We also see by looking farther down the function that the level sets must eventually become circles, so we add one of these too. Then we can just fill everything in, by making sure the level sets never cross or close off to form more families of circles:

Directional Differentiation

At $t=2$ we can find the fly’s location by just plugging in $2$ to the parametric curve:

\[\vec{c}(2)=\left(1+2,\frac{2^2}{2}-1,\frac{1}{3}+2+\frac{2^3}{3}\right)=\left(3,1,5\right)\]

To find the temperature here, we then plug this into $T(x,y,z)$:

\[T(\vec{c}(2))=T(3,1,5)=(3)(1)+(1)(5)+(3)(1)(5)-(1^2+3^2)=13\]

To find how quickly the temperature is changing in the direction of the fly’s motion, we first need to find this direction. That means finding the unit vector in the direction of $\vec{c}^\prime(2)$.

\[\vec{c}^\prime(t)=\langle 1,t,1+t^2\rangle\] \[\vec{c}^\prime(2)=\langle 1,2,5\rangle\]

\[\|\vec{c}^\prime(2)\|=\|\langle 1,2,5\rangle\|=\sqrt{1^2+2^2+5^2}=\sqrt{30}\]

Thus the unit vector in the direction of the fly’s motion is

\[v=\left\langle\frac{1}{\sqrt{30}},\frac{2}{\sqrt{30}},\frac{5}{\sqrt{30}}\right\rangle\]

To find the rate temperature is changing in this direction, we need to find the directional derivative. This is computed using the gradient vector \[D_v T = \nabla T \cdot v\]

So we next need to find the gradient at the fly’s position:

\[\nabla T = \langle y+yz-2x,x+z+xz-2y,y+xy \rangle\]

And evaluating at the fly’s position $(3,1,5)$ gives

\[\nabla T(3,1,5)=\langle 1+5-6,3+5+15-2,1+3\rangle=\langle 0,21,4\rangle\]

Dotting this with the direction vector gives the directional derivative we seek:

\[\langle 0,21,4\rangle\cdot \left\langle\frac{1}{\sqrt{30}},\frac{2}{\sqrt{30}},\frac{5}{\sqrt{30}}\right\rangle = \frac{42}{\sqrt{30}}+\frac{20}{\sqrt{30}}=\frac{62}{\sqrt{30}}\approx 11.32\]

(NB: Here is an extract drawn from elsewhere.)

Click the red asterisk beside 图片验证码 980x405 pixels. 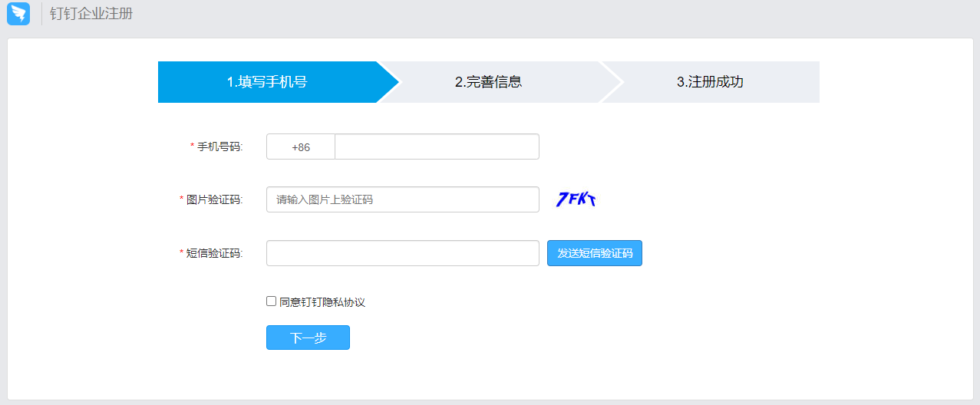182,199
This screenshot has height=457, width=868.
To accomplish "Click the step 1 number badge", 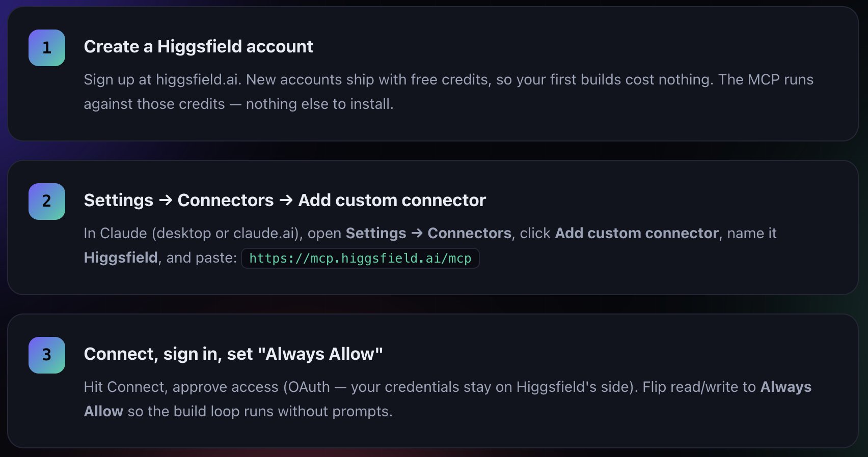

Thus,the rate of change of temperature is 11.32 degrees per second

Next, the direction $\vec{d}$ where temperature is increasing fastest is the direction of the gradient, so we just need to divide $\nabla T$ by its magnitude:

\[\|\nabla T\|=\|\langle 0,21,4\rangle\|=\sqrt{457}\]

\[\vec{d}=\left\langle0,\frac{21}{\sqrt{457}},\frac{4}{\sqrt{457}}\right\rangle\]

And finally, to find the angle the fly should turn to head in this direction, we can use the dot product! We already have the unit vector $v$ in the fly’s direction, and the unit vector $d$ in the direction of fastest increase in temperature. So

\[\cos\theta = v\cdot d = \frac{42}{\sqrt{30}\sqrt{457}}+\frac{20}{\sqrt{30}\sqrt{475}}=\frac{62}{\sqrt{13710}}\approx 0.529\]

Taking the inverse cosine, we find that $\theta=1.0127$ radians, or approximately 58 degrees.